55. A method of treating a disorder in a subject comprising administering to a subject a therapeutically effective amount of a compound identified in claim 43.

56. The method of claim 55, wherein the disorder is cancer, Down's syndrome and/or spontaneous fetal abortion.

57. The method of claim 55, wherein the subject is a human.

58. The method of claim 55, wherein the compound is an antibody.

59. The method of claim 58, wherein the antibody is a phospho-specific antibody.

60. The method of claim 55, wherein the compound is an antisense molecule.

61. The method of claim 55, wherein the compound is a peptide.

62. The method of claim 55, wherein the compound is a small molecule.

63. The method of claim 55, wherein the compound inhibits sister chromatid separation.

64. The method of claim 55, wherein the compound enhances sister chromatid separation.

65. A method of modulating sister chromatid separation comprising contacting a polypeptide of any one of claims 19, 21 or 23 with an effective amount of a compound to modulate sister chromatid separation.

66. A method of modulating sister chromatid separation in a cell comprising contacting a cell expressing a polypeptide of any one of claims 19, 21 or 23 with an effective amount of a compound to modulate sister chromatid separation in the cell.

67. A method of modulating sister chromatid separation in a subject comprising administering to the subject a therapeutically effective amount of a nucleic acid of any one of claims 2, 4, 6, 8 or 10.

68. The method of claim 67, wherein the subject is a human.

69. The method of claim 67, wherein a polypeptide encoded by the nucleic acid has a mutation in one or more phosphorylation sites such that the site cannot be phosphorylated.

70. The method of claim 69, wherein the mutation occurs at an amino acid residue selected from the group consisting of: S1073, S1126, S1305, T1346, S1501, S1508, S1545, and S1552 of SEQ ID NO: 3

71. The method of claim 69, wherein the mutation occurs at S1126 and/or T1346.

72. A method of modulating sister chromatid separation in a subject comprising administering to the subject a therapeutically effective amount of a polypeptide of any one of claims 19, 21 or 23.

73. The method of claim 72, wherein the subject is a human.
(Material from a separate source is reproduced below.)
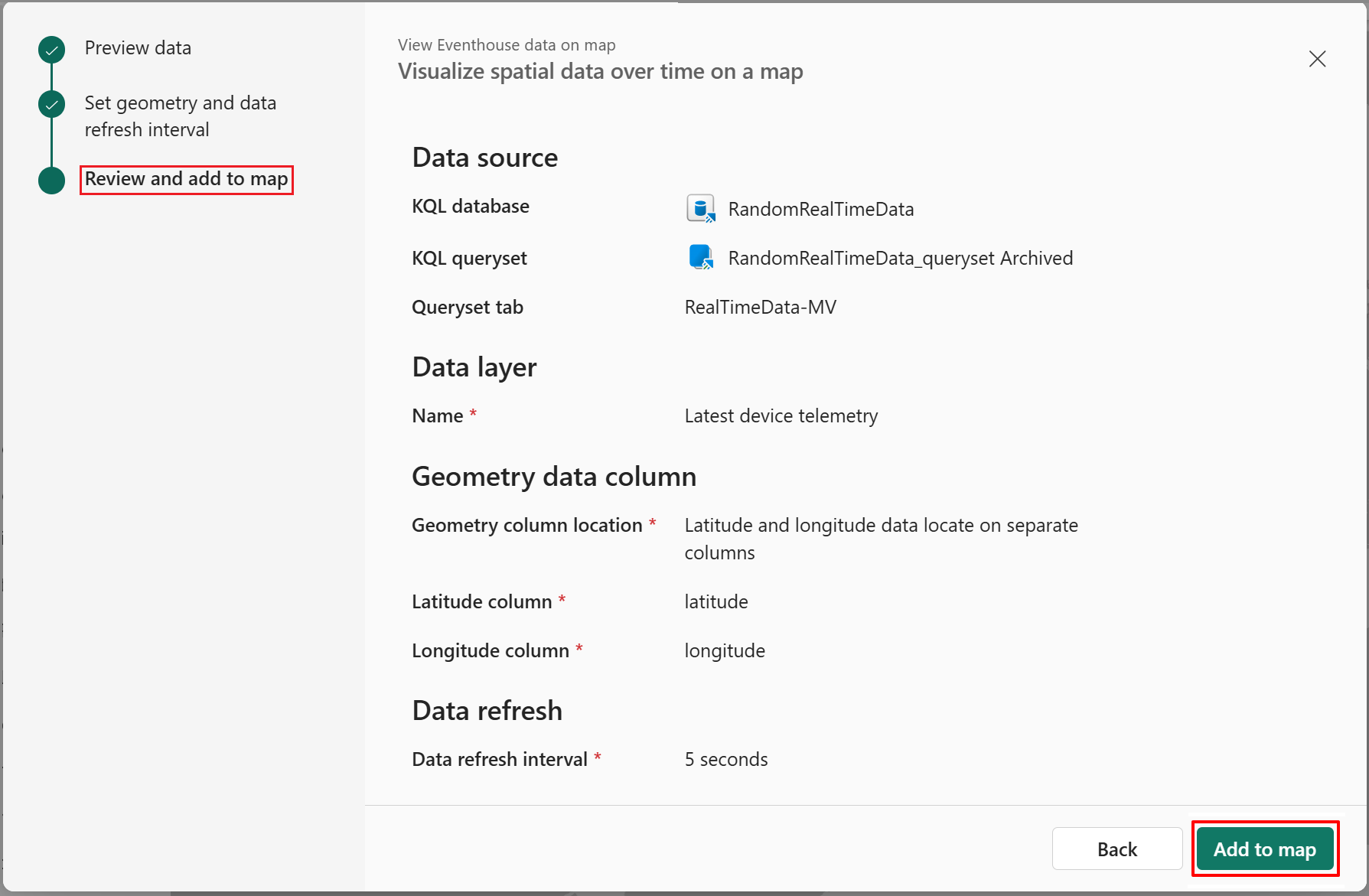
Task: Click the longitude column value
Action: [x=724, y=651]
74. The method of claim 72, wherein the polypeptide has a mutation in one or more phosphorylation sites such that the site cannot be phosphorylated.

75. The method of claim 74, wherein the mutation occurs at an amino acid residue selected from the group consisting of: S1073, S1126, S1305, T1346, S1501, S1508, S1545, and S1552 of SEQ ID NO: 3

76. The method of claim 74, wherein the mutation occurs at S1126 and/or T1346.

77. A method for identifying a compound that modulates an activity of a polypeptide of any one of claims 19, 21 or 23, wherein the polypeptide is expressed in a cell, comprising the steps of:

a) contacting a cell expressing the polypeptide with a test compound; and

78. The method of claim 77 wherein the activity is selected from the group consisting of: separase cleavage, cohesin^SCC1cleavage, and modulation of sister chromatid separation.